## Requirement
Your answer must be the exact lines from the one holding "The image size is (1024, 638)." through the final line of the records below, both included, and nothing more.

Stored items from a collection:
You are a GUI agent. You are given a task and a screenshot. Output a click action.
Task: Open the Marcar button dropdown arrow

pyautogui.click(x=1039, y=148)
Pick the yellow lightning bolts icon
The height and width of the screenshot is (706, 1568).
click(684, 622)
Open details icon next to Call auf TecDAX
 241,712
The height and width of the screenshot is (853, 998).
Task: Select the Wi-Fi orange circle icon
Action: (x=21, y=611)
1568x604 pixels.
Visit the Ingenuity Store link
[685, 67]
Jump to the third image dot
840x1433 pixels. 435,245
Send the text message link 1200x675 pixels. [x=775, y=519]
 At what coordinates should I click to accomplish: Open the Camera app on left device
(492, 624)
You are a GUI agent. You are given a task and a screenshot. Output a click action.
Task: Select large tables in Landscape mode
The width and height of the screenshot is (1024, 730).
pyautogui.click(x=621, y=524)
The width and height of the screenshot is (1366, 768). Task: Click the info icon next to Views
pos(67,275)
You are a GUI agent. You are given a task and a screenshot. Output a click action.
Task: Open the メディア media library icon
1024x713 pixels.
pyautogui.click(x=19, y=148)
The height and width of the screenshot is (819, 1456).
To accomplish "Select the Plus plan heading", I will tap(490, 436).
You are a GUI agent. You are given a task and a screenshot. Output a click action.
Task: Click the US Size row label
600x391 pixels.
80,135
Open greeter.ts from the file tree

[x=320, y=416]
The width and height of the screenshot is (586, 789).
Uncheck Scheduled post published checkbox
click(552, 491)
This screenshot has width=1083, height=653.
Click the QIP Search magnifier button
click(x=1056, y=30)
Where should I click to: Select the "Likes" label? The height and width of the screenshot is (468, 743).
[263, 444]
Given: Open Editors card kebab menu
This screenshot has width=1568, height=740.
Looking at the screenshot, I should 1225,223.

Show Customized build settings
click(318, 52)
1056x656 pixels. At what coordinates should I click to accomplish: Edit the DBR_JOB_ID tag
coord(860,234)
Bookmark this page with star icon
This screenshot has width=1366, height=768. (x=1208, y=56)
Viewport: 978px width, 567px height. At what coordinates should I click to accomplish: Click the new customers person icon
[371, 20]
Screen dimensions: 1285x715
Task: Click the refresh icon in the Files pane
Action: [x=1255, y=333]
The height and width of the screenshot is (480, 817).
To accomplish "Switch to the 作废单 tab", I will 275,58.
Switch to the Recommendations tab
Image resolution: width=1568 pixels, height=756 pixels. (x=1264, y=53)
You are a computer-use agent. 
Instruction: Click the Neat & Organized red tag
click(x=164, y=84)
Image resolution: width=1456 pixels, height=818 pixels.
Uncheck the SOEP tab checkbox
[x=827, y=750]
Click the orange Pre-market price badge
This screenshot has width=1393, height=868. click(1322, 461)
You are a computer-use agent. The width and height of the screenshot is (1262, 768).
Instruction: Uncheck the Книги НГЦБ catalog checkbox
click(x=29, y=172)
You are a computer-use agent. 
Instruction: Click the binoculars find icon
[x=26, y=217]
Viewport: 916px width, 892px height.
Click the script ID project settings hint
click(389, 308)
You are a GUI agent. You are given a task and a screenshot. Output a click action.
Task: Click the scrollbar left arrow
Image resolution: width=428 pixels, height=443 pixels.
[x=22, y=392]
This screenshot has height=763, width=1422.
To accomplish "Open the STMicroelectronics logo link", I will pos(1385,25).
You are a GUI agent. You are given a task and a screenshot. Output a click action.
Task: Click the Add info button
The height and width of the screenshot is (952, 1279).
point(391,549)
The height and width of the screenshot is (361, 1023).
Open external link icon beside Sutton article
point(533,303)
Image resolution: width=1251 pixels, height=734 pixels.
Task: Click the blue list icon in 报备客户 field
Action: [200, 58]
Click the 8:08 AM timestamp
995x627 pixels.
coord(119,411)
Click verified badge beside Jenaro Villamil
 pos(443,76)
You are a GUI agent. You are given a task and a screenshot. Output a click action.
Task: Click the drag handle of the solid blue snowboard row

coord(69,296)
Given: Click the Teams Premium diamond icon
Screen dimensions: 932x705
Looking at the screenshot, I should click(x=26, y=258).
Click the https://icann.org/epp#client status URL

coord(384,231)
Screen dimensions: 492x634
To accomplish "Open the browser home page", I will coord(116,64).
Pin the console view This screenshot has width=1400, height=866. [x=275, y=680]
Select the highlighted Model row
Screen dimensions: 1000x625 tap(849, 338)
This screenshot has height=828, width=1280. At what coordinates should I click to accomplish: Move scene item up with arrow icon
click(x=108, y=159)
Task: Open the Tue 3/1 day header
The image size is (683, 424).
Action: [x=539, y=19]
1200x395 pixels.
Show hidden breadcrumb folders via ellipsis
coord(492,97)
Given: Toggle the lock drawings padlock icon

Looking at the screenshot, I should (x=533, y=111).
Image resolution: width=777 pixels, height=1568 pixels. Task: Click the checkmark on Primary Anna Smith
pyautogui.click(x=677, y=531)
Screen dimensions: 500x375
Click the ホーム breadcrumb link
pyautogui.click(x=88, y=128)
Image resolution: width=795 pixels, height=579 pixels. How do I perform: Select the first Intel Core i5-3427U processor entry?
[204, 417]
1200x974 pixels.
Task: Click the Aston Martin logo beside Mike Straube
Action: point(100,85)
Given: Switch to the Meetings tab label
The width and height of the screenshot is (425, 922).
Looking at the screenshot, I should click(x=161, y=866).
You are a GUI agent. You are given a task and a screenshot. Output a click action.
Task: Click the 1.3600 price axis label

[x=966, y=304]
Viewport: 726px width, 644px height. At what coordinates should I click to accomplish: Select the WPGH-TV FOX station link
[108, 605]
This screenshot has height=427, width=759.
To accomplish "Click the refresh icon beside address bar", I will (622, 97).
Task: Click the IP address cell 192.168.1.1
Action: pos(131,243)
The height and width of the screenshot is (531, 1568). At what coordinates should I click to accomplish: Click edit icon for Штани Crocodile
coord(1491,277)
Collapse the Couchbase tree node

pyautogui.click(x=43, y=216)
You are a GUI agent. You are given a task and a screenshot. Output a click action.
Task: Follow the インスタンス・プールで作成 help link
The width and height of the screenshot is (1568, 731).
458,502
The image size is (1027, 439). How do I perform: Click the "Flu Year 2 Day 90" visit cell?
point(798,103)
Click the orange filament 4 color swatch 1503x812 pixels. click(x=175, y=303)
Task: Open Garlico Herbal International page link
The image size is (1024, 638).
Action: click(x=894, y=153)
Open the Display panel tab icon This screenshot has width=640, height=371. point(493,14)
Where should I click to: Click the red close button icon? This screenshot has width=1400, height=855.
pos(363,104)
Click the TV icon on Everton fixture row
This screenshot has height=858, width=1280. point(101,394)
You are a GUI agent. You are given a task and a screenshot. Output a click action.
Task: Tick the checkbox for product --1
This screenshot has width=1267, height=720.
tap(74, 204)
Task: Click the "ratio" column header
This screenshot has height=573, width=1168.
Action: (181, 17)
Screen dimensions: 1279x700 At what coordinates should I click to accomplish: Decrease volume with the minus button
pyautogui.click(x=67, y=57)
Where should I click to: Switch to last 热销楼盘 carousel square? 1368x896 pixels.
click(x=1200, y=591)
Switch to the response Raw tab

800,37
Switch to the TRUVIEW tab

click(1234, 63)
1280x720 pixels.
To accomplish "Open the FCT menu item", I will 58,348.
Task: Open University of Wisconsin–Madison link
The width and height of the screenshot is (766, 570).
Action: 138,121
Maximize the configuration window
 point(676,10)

## Response below
The image size is (1024, 638).
Action: click(x=894, y=153)
Open the Display panel tab icon This screenshot has width=640, height=371. point(493,14)
Where should I click to: Click the red close button icon? This screenshot has width=1400, height=855.
pos(363,104)
Click the TV icon on Everton fixture row
This screenshot has height=858, width=1280. point(101,394)
You are a GUI agent. You are given a task and a screenshot. Output a click action.
Task: Tick the checkbox for product --1
This screenshot has width=1267, height=720.
tap(74, 204)
Task: Click the "ratio" column header
This screenshot has height=573, width=1168.
Action: (181, 17)
Screen dimensions: 1279x700 At what coordinates should I click to accomplish: Decrease volume with the minus button
pyautogui.click(x=67, y=57)
Where should I click to: Switch to last 热销楼盘 carousel square? 1368x896 pixels.
click(x=1200, y=591)
Switch to the response Raw tab

800,37
Switch to the TRUVIEW tab

click(1234, 63)
1280x720 pixels.
To accomplish "Open the FCT menu item", I will 58,348.
Task: Open University of Wisconsin–Madison link
The width and height of the screenshot is (766, 570).
Action: 138,121
Maximize the configuration window
 point(676,10)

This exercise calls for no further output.